D. Edward Robinson de Barros Cavalcanti disseminou muitas sementes de violência no solo do Brasil com seu discurso homofóbico travestido de "piedade cristã". Aquele tipo de discurso velho, batido, já muito conhecido pelos LGBTs: "temos de amar o pecador, mas abominar o pecado".

Ao pregar e escrever artigos homofóbicos, D. Robinson, que era um intelectual considerado e aplaudido, sabia que estava semeando sementes de ódio e violência, pois o discurso religioso é performativo, ou seja, exige do fiel uma tomada de posição que gere ação.

Quantos pais não expulsaram de casas seus filhos por serem homossexuais após ouvirem ou lerem um artigo do bispo anglicano? Quantas famílias não foram atingidas por conta desse discurso religioso que exige ação concreta? Quantos LGBTs não levaram uma surra de seus pais, convictos de que estavam fazendo o "bem" para seus filhos? Quantos LGBTs não se sentiram ofendidos e até mesmo mortos em sua existência (porque a palavra que faz viver também faz morrer)? Quanto de sangue homossexual não havia nas mãos do bispo Robinson?

Todo homofóbico religioso, fundamentalista cristão, deveria saber – creio que, na verdade, sabem – que seus discursos e textos contra homens e mulheres homossexuais e bissexuais, contra travestis e transexuais, desembocam em ações concretas, violentas, na sociedade. Portanto, ainda que de forma indireta, matam e fazem matar, sujando suas mãos com o sangue homossexual.

E nós com a morte?
Sou um pastor e um teólogo comprometido com a inclusão de LGBTs na comunidade da fé cristã e comprometido na luta por toda e qualquer injustiça social, preconceito e discriminação. Atualmente, pastoreio duas igrejas – a Igreja Presbiteriana da Praia de Botafogo e a Igreja da Comunidade Metropolitana Betel do Rio de Janeiro. Escrevo artigos e ministro palestras de norte a sul deste País, promovendo a inclusão contra a qual D. Robinson tanto lutava.

Estávamos em lados opostos e, nos últimos anos, tive a oportunidade de estar ao lado dele por três vezes e, em nenhuma delas, tivemos a oportunidade de falar sobre homofobia e fundamentalismo religioso, porque não havia clima nem privacidade. Tenho de ser honesto que ele era um homem agradável em público, sorridente, mas sempre me parecendo fazer um esforço tremendo para ser simpático.

Sou contra todo tipo de violência, luto pela dignidade e pelo valor da pessoa humana. Abomino assassinatos, sejam de heterossexuais, sejam de homossexuais. Escrevo e luto defendendo a justiça social e denuncio – do púlpito e nos textos – a homofobia religiosa e social, o machismo, o patriarcalismo, a misoginia, o preconceito de gênero, a fome dos miseráveis e todos os outros que se enquadram na rubrica "marginais/excluídos".

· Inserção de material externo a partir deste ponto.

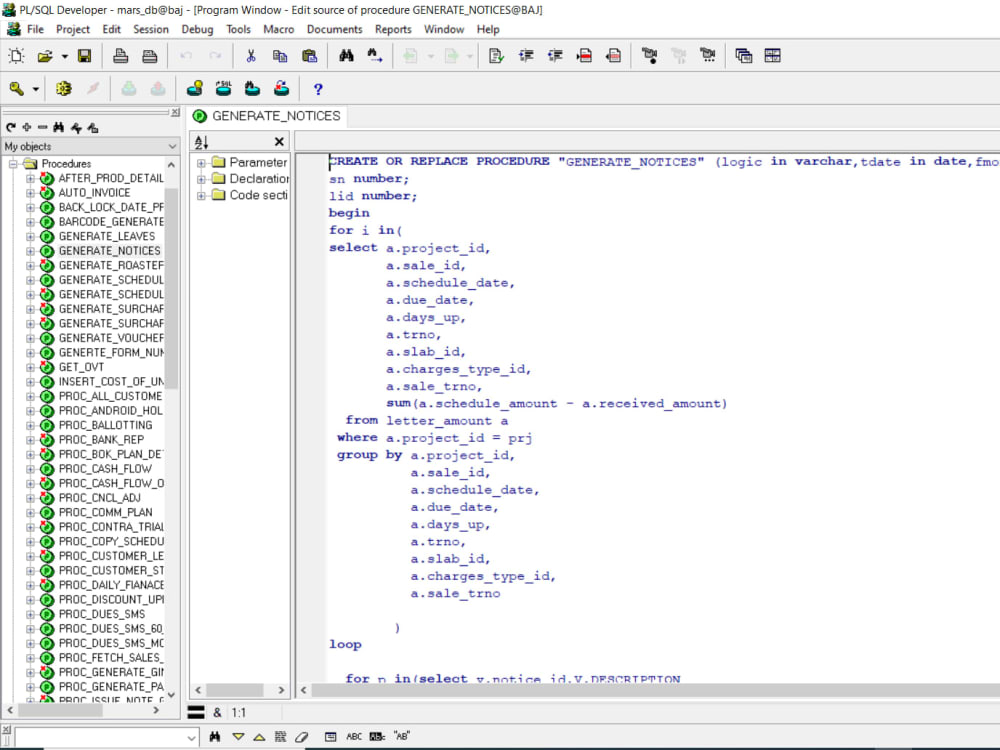Collapse the Procedures folder node

pos(14,164)
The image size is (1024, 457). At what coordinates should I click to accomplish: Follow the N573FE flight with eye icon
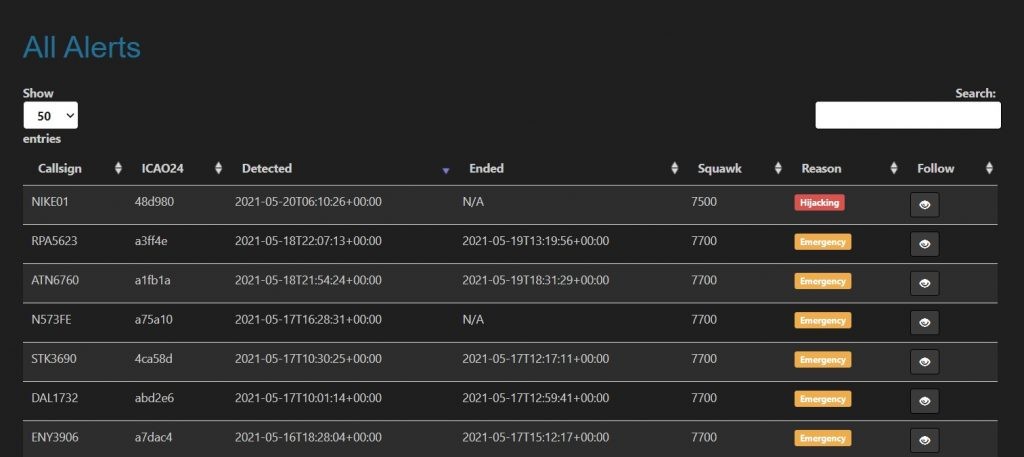pyautogui.click(x=924, y=323)
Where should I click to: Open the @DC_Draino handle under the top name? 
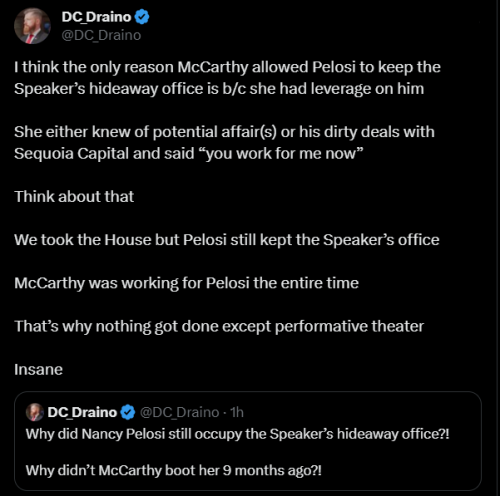[x=101, y=35]
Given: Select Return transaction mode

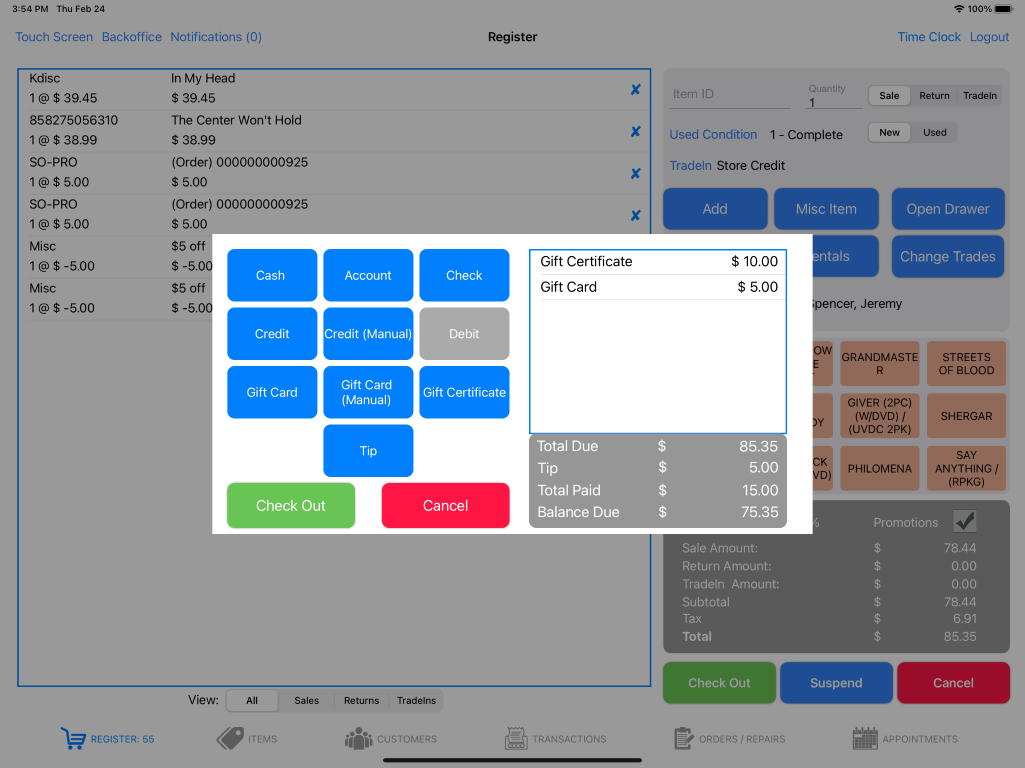Looking at the screenshot, I should pyautogui.click(x=934, y=96).
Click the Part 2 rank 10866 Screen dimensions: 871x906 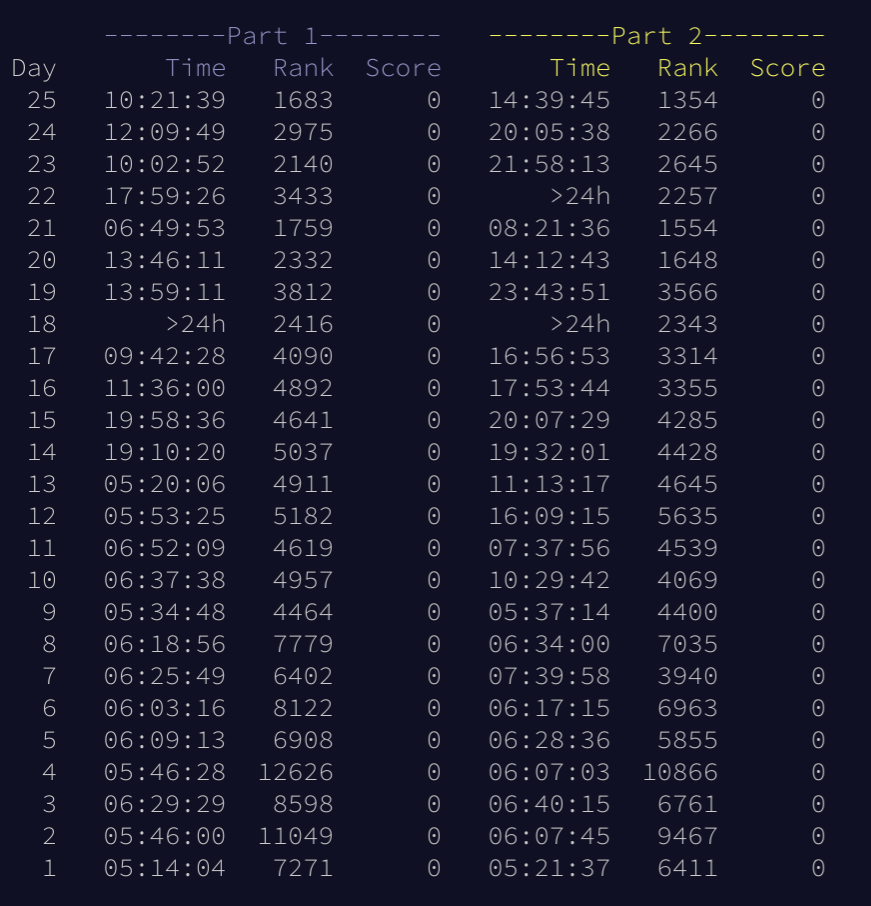pos(680,772)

Todavia, sendo bem sincero, não lamento a morte e o desaparecimento de D. Robinson. É mais uma voz homofóbica que se calou e isso, do lado de cá da minha luta, não é algo que eu deva lamentar.

Lamento, sim, a fatalidade, o contexto, a tragédia que se abateu sobre sua casa. Vejo, no triste acontecimento, a realização das advertências evangélicas acima citadas: o que luta pela espada, por esta morrerá; o que semeia, seja lá qual tipo de semente, há de colher o que semeou.

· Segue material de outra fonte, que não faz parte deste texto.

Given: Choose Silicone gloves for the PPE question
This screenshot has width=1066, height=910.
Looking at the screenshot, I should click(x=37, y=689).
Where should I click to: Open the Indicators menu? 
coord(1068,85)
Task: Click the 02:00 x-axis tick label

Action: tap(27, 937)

D. Robinson, com sua verborragia e escritos, semeou muita coisa ruim que desembocou em atitudes de violência e terror homofóbico, principalmente em sua área de atuação, o Nordeste do Brasil – e espero e desejo que outros líderes homofóbicos evangélicos de vertentes fundamentalistas vejam nessa tragédia um exemplo pedagógico e aprendam e desistam dessa luta insana contra as pessoas LGBTs. Espero que aprendam e que usem de seu poder para promoverem o Estado laico, a democracia e os direitos iguais para todos os cidadãos brasileiros, sendo esses LGBTs ou não.

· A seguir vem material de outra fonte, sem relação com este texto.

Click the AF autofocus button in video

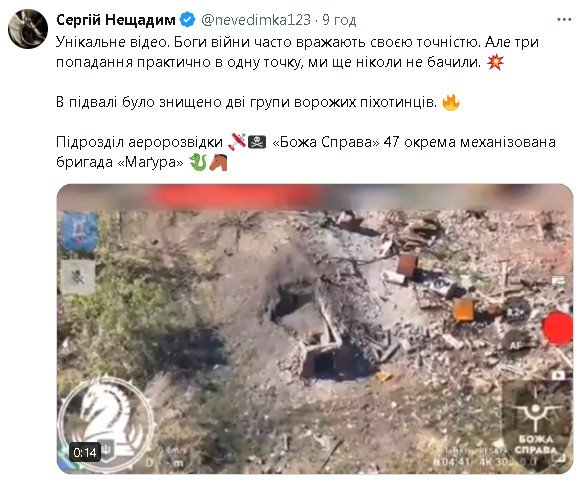[x=516, y=344]
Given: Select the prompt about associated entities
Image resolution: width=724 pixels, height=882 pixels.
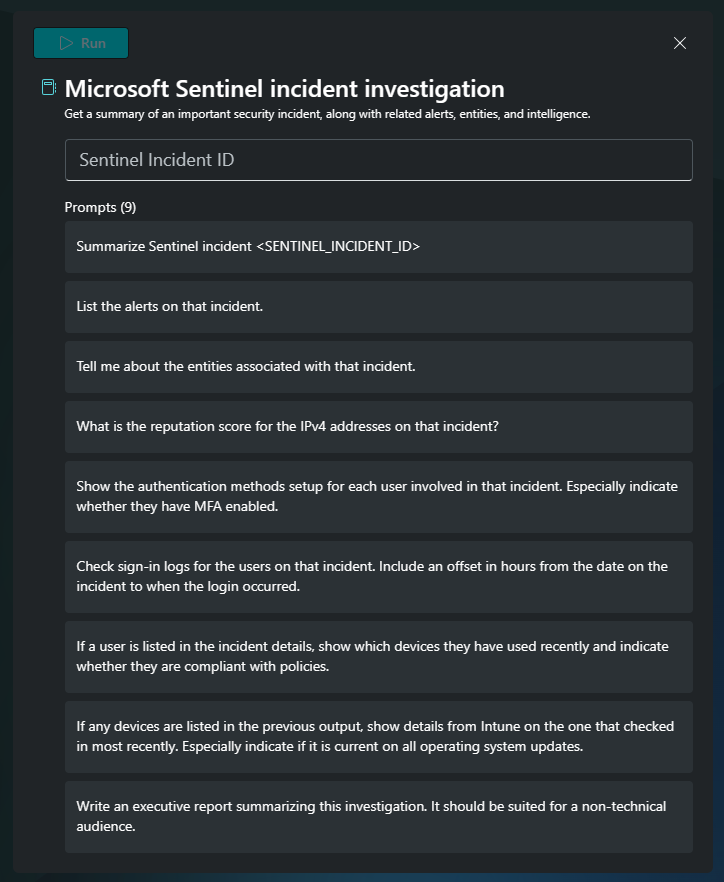Looking at the screenshot, I should 378,367.
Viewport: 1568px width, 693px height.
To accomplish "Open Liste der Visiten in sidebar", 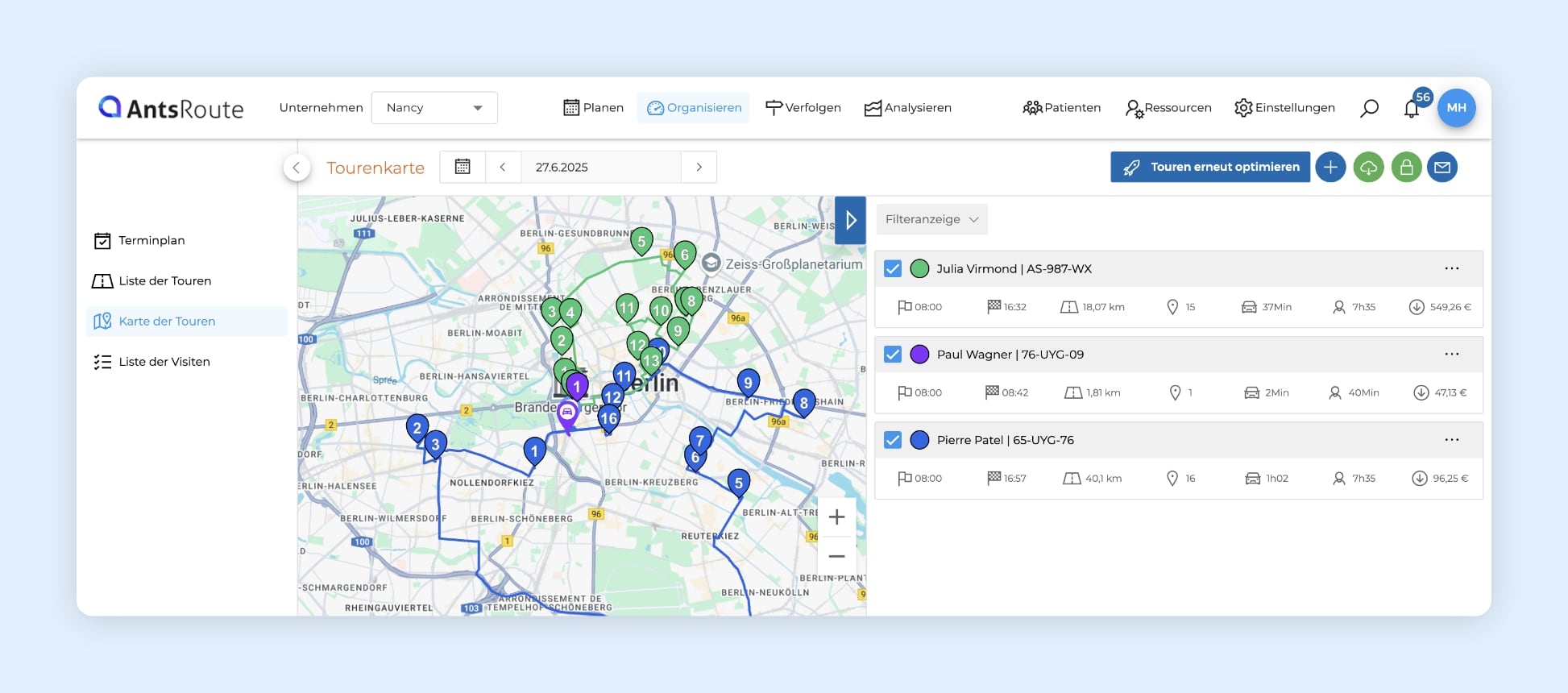I will pyautogui.click(x=164, y=362).
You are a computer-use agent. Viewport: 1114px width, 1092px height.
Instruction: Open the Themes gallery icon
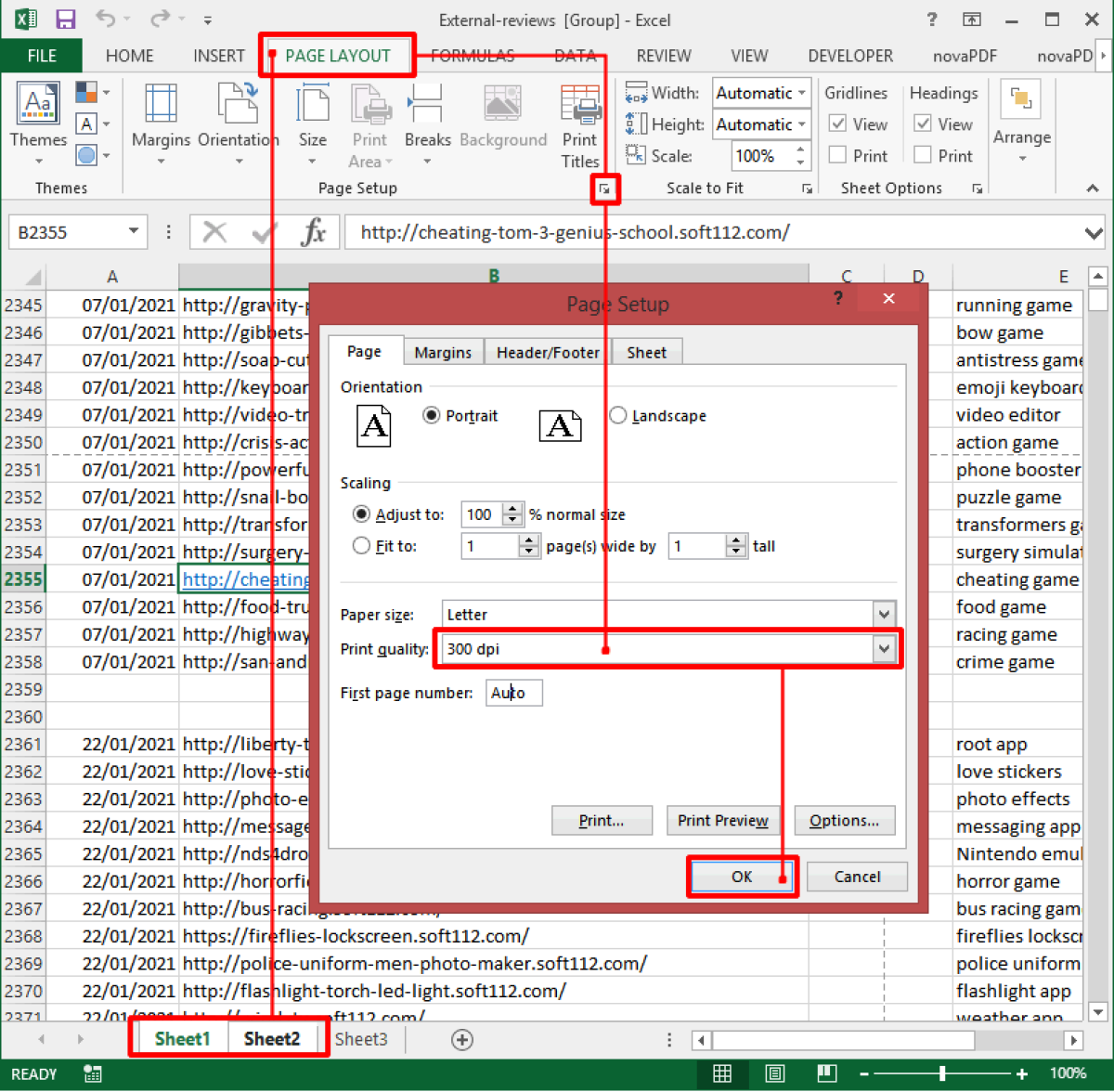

* Márcio Retamero, 38 anos, é teólogo, historiador, mestre em História Moderna pela UFF/Niterói. É pastor da Igreja Presbiteriana da Praia de Botafogo e da Comunidade Betel/ICM RJ. É autor dos livos O Banquete dos Excluídos, Pode a Bíblia Incluir? e Crônicas de um Pastor Gay e lançará, na Semana Santa em SP, Você tem fome de quê? –  todos publicados pela Metanoia Editora.

Publicado em 14/03/2012 | Imagens: Reprodução.